### EXERCISE MATERIALS
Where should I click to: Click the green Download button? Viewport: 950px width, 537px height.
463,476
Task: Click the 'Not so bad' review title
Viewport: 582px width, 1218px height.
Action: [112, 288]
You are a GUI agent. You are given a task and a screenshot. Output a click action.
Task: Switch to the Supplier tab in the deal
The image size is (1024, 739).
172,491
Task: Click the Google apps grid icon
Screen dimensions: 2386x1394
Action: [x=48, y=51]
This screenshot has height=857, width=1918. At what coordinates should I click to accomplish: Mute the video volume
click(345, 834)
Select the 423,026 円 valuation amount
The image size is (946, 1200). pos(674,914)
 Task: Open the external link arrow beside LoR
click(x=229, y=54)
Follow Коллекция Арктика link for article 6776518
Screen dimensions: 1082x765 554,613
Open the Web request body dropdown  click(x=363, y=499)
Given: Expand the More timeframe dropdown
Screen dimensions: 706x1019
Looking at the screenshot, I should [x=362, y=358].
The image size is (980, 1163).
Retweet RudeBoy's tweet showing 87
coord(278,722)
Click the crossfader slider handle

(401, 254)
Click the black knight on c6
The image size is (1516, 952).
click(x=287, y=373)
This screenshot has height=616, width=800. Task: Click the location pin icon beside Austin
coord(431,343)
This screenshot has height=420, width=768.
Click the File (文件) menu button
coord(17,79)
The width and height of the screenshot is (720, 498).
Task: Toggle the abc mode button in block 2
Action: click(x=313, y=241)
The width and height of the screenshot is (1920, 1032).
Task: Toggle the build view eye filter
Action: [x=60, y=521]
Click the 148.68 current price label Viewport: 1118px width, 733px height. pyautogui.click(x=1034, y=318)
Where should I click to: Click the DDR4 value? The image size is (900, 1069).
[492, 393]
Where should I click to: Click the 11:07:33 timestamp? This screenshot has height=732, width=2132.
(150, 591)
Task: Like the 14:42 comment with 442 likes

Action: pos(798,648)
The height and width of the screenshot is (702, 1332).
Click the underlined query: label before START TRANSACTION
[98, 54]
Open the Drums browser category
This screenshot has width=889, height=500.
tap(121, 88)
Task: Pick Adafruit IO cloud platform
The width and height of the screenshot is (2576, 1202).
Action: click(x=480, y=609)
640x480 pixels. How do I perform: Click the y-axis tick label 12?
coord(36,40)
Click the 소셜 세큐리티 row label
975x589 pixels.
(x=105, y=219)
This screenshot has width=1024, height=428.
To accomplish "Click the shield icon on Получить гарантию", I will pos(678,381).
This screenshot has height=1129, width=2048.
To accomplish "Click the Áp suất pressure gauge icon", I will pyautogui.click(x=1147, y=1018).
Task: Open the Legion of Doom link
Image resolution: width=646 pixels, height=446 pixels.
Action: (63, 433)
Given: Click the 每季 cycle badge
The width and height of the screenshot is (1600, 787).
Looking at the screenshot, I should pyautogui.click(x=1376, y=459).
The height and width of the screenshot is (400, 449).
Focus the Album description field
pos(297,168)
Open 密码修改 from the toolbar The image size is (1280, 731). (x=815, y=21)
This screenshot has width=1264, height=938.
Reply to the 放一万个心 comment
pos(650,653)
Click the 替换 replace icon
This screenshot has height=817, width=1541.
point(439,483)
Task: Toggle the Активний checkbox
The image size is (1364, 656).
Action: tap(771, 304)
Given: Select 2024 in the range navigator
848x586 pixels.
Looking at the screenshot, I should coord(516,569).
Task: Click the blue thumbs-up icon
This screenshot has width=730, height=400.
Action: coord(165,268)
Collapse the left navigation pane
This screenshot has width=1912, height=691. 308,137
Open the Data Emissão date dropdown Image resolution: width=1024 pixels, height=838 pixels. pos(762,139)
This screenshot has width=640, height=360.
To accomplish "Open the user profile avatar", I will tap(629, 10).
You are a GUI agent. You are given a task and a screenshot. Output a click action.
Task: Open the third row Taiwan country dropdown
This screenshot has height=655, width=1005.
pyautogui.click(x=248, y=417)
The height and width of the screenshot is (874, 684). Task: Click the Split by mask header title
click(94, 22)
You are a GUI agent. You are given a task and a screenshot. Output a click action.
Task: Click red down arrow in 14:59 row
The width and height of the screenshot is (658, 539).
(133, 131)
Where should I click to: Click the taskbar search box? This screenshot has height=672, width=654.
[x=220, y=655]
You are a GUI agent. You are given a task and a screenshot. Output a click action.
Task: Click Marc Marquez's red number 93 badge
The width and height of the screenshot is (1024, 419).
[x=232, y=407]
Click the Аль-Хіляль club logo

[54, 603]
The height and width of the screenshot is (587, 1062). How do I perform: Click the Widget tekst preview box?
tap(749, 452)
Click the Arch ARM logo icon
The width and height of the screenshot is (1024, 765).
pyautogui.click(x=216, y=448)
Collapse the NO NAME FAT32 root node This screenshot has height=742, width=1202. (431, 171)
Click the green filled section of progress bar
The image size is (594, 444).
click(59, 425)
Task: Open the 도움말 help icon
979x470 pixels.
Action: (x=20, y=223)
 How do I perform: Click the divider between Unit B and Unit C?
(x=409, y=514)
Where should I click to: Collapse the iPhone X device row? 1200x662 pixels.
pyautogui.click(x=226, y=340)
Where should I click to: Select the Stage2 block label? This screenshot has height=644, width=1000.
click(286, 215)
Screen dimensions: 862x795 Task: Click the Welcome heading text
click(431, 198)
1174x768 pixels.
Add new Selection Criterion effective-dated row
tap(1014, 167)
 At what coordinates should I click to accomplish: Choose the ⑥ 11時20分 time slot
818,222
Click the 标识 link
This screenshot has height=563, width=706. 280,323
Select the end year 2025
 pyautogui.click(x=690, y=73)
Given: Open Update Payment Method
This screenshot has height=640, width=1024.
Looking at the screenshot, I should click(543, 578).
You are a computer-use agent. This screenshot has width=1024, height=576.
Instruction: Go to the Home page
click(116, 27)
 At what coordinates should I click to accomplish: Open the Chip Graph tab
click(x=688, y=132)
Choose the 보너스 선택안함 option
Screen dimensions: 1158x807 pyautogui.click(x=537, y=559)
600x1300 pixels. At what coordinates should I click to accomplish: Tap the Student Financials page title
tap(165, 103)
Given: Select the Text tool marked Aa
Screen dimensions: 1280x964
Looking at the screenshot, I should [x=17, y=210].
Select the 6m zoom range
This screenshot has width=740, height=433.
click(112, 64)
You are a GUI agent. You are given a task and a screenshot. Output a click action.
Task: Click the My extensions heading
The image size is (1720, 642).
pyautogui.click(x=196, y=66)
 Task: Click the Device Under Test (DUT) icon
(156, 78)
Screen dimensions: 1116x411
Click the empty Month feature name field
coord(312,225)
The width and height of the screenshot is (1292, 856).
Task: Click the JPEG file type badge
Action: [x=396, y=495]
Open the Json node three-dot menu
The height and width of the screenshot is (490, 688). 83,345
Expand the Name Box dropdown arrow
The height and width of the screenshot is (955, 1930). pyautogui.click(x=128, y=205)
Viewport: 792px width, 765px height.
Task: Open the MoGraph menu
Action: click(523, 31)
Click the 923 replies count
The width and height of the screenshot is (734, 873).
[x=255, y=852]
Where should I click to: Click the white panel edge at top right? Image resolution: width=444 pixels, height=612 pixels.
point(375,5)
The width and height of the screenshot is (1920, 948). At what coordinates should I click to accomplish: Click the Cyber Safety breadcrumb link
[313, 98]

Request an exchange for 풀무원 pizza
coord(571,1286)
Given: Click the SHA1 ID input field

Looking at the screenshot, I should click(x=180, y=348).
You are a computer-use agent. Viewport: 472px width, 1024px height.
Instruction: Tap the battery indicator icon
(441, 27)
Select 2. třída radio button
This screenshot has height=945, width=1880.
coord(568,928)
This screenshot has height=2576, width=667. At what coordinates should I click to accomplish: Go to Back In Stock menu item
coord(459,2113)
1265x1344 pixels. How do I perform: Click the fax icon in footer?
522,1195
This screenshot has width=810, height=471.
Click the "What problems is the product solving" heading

### TASK DETAILS
Beginning with the line that has "975x589 pixels." and ending with the line that has "Given: Click the 每季 cycle badge", set down the lines above exactly and include no others.

### FINISHED TASK
975x589 pixels.
(x=105, y=219)
This screenshot has width=1024, height=428.
To accomplish "Click the shield icon on Получить гарантию", I will pos(678,381).
This screenshot has height=1129, width=2048.
To accomplish "Click the Áp suất pressure gauge icon", I will pyautogui.click(x=1147, y=1018).
Task: Open the Legion of Doom link
Image resolution: width=646 pixels, height=446 pixels.
Action: (63, 433)
Given: Click the 每季 cycle badge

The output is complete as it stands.